Re: Ordered Partitioned Table Scans

From: Tom Lane <tgl(at)sss(dot)pgh(dot)pa(dot)us>
To: David Rowley <david(dot)rowley(at)2ndquadrant(dot)com>
Cc: Julien Rouhaud <rjuju123(at)gmail(dot)com>, Antonin Houska <ah(at)cybertec(dot)at>, Amit Langote <Langote_Amit_f8(at)lab(dot)ntt(dot)co(dot)jp>, PostgreSQL Hackers <pgsql-hackers(at)lists(dot)postgresql(dot)org>
Subject: Re: Ordered Partitioned Table Scans
Date: 2019-03-22 15:12:07
Message-ID: 1778.1553267527@sss.pgh.pa.us
Views: Raw Message | Whole Thread | Download mbox | Resend email
Thread:
Lists: pgsql-hackers

David Rowley <david(dot)rowley(at)2ndquadrant(dot)com> writes:
> On Sat, 9 Mar 2019 at 10:52, Tom Lane <tgl(at)sss(dot)pgh(dot)pa(dot)us> wrote:
>>> This can be a huge win for queries of the form "ORDER BY partkey LIMIT
>>> x". Even if the first subpath(s) aren't natively ordered, not all of
>>> the sorts should actually be performed.

>> [ shrug... ] We've got no realistic chance of estimating such situations
>> properly, so I'd have no confidence in a plan choice based on such a
>> thing.

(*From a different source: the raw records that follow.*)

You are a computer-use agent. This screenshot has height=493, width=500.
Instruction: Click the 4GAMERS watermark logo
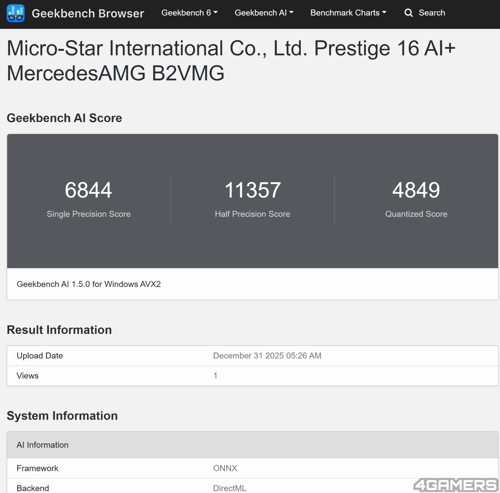(x=455, y=485)
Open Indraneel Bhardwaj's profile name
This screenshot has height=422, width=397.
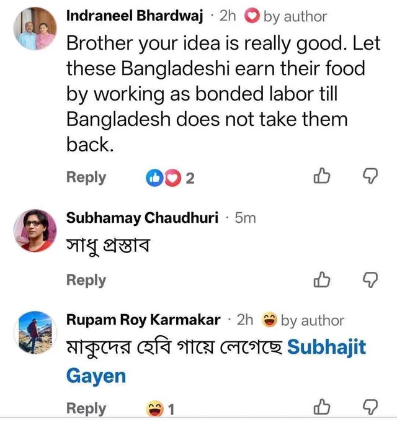[x=135, y=16]
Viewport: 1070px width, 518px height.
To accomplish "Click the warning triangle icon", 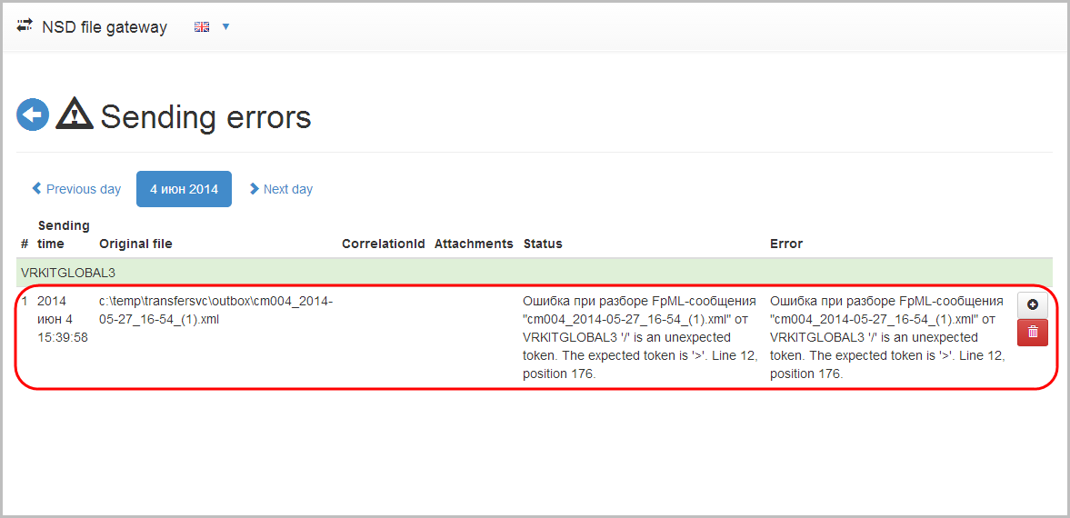I will (75, 114).
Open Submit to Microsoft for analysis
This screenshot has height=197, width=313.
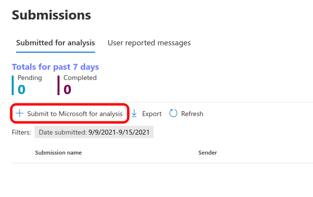pos(75,114)
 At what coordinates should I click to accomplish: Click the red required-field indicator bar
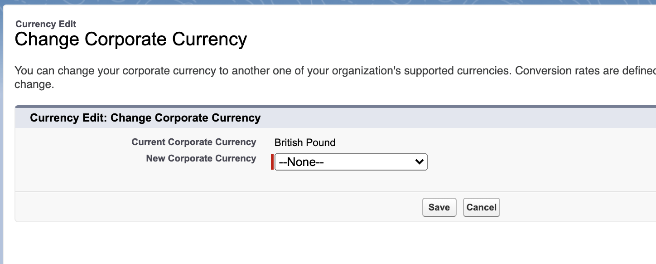pos(272,162)
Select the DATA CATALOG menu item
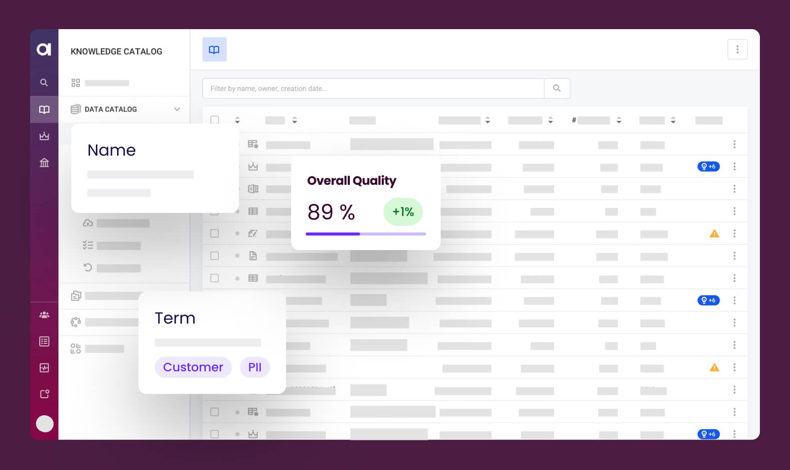Image resolution: width=790 pixels, height=470 pixels. pos(110,109)
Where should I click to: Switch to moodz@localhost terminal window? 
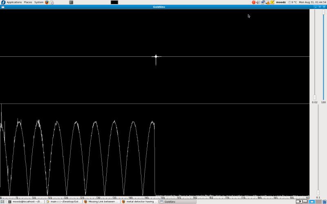point(25,202)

Nor do I believe that this case is all that important.

> Wondering if you can provide more details on why you think there's no
> realistic chance of the planner costing these cases correctly?

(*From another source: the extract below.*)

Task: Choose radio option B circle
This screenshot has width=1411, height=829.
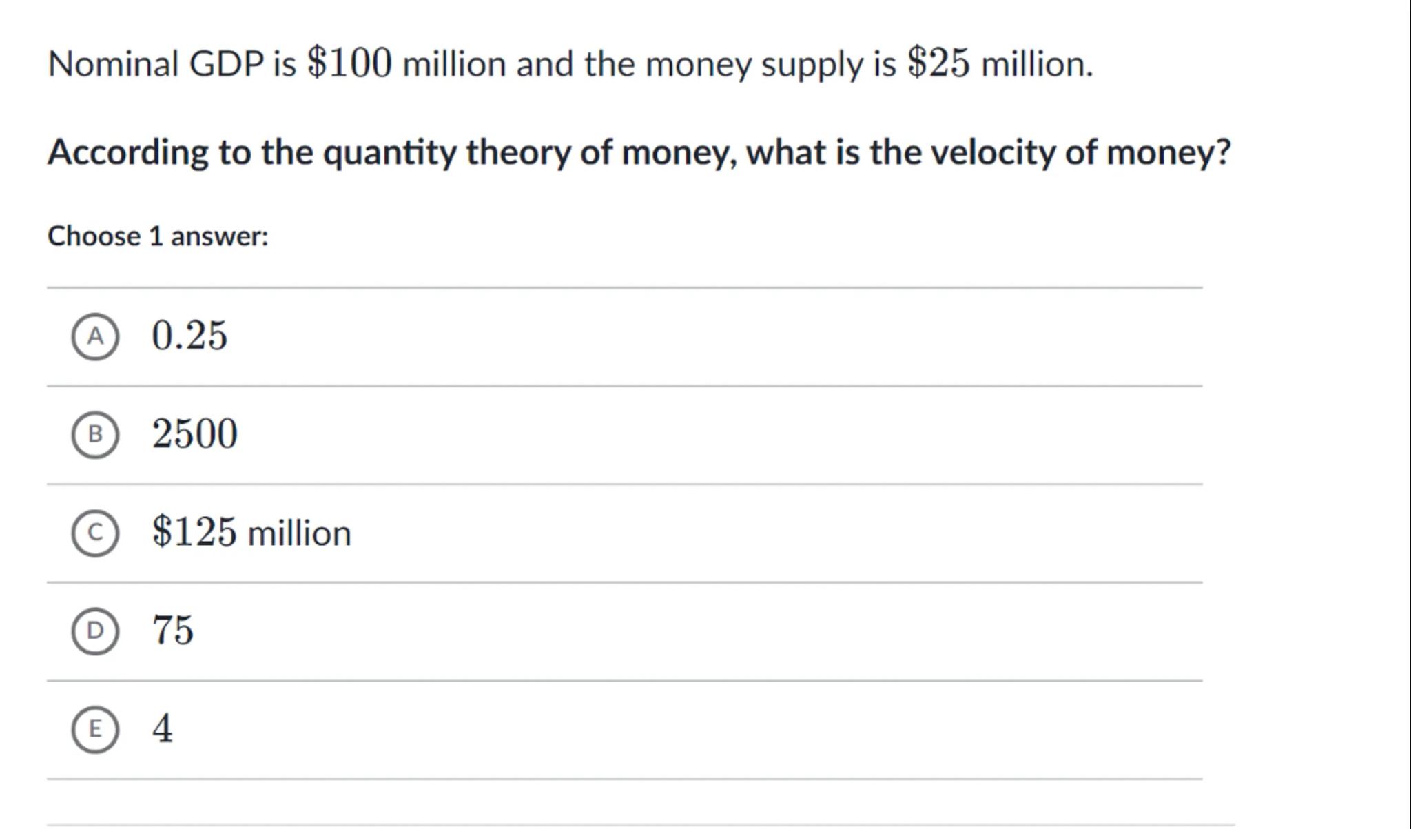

The reason why I'm skeptical about LIMIT with a plan of the form
append-some-sorts-together is that there are going to be large
discontinuities in the cost-vs-number-of-rows-returned graph,
ie, every time you finish one child plan and start the next one,
there'll be a hiccup while the sort happens. This is something
that our plan cost approximation (startup cost followed by linear
output up to total cost) can't even represent. Sticking a
LIMIT on top of that is certainly not going to lead to any useful
estimate of the actual cost, meaning that if you get a correct
plan choice it'll just be by luck, and if you don't there'll be
nothing to be done about it.

If we don't incorporate that, then the situation that the planner
will have to model is a MergeAppend with possibly some sorts in
front of it, and it will correctly cost that as if all the sorts
happen before any output occurs, and so you can hope that reasonable
plan choices will ensue.

I believe that the cases where a LIMIT query actually ought to go
for a fast-start plan are where *all* the child rels have fast-start
(non-sort) paths --- which is exactly the cases we'd get if we only
allow "sorted" Appends when none of the inputs require a sort.
Imagining that we'll get good results in cases where some of them
need to be sorted is just wishful thinking.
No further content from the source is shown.